More studies reveal cord-cutting isn't a threat to traditional TV distribution systems -- yet.
Just 3% of subscription TV consumers are "cutting the cord" of TV distribution systems -- cable, satellite, or telco -- per a survey from consumer researcher J.D. Power and Associates.
Of those surveyed, young adults 17-34 are the most likely to cut the cord -- 6% say they no longer subscribe to a residential television service.
Of those ages 35-46, 4% are going without traditional TV service; for older consumers 47-65, the number is 2%.
Frank Perazzini, director of telecommunications at J.D. Power and Associates, stated: "The popularity of services such as Netflix and Redbox is a clear indication that consumers are enjoying the availability of alternative viewing options."
He adds: "However, with 52% of television customers reporting that they still watch regularly scheduled programming as it is broadcast, the current model will remain viable for the next two to three years, at a minimum."
More than one-fourth (27%) of video service customers watch videos on a handheld mobile device such as a music player, mobile phone or tablet, according to the study.
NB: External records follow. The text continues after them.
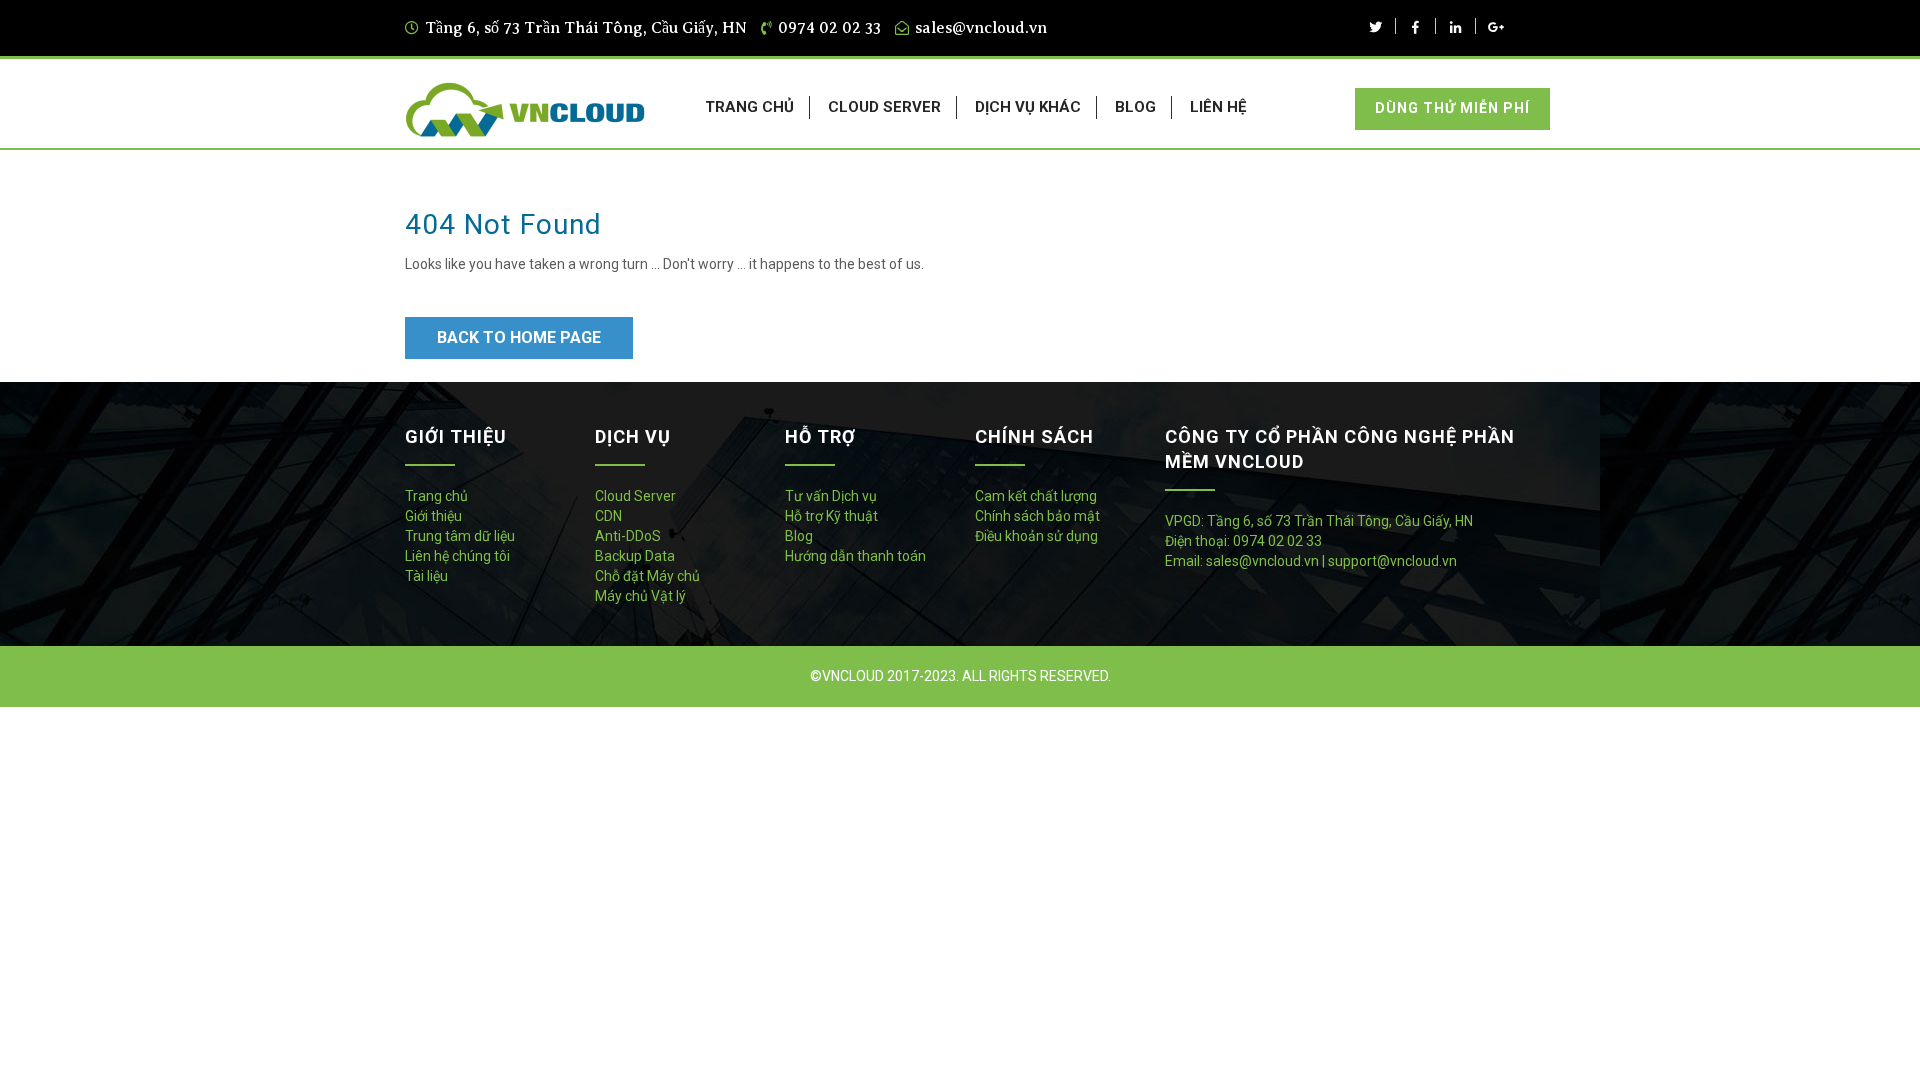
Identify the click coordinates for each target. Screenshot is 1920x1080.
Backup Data (635, 556)
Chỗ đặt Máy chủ (647, 576)
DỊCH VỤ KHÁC (1028, 107)
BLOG (1135, 107)
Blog (799, 536)
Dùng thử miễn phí (1452, 108)
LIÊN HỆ (1218, 107)
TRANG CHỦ (749, 107)
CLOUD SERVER (884, 107)
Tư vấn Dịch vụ (831, 496)
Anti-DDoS (628, 536)
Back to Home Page (519, 337)
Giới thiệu (433, 516)
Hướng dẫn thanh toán (855, 556)
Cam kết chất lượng (1036, 496)
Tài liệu (426, 576)
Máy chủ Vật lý (640, 596)
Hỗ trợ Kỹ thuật (831, 516)
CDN (608, 516)
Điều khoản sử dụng (1036, 536)
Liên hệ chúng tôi (457, 556)
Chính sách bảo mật (1037, 516)
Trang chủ (436, 496)
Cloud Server (635, 496)
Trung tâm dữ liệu (460, 536)
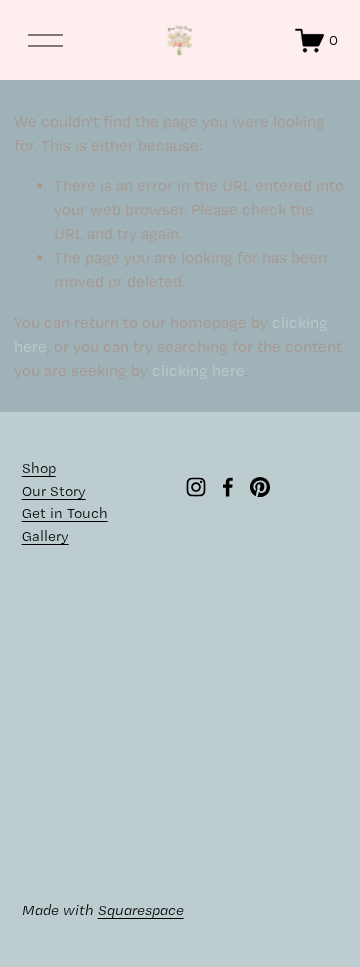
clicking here (198, 370)
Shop (39, 468)
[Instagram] (196, 487)
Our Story (54, 491)
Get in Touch (65, 513)
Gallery (45, 536)
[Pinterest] (260, 487)
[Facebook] (228, 487)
Mobile phones are still the most commonly utilized handheld mobile device for watching videos -- 15%.
Tablets have a 12% video use rate among customers. Music players also currently hold a 12 percent share.
J.D. Power says video service satisfaction is above average when customers use mobile devices and music players to access content. Overall satisfaction with pay-to-view video service providers averages 743 on a 1,000-point scale. Netflix and Redbox perform particularly well in satisfying pay-to-view customers.
The study, done in April 2011, looked at 6,815 U.S. homes that evaluated pay-to-view providers, including Amazon, Apple TV, Blockbuster/Blockbuster Express, Google TV, Hulu/Hulu Plus, local video stores, Netflix and Redbox.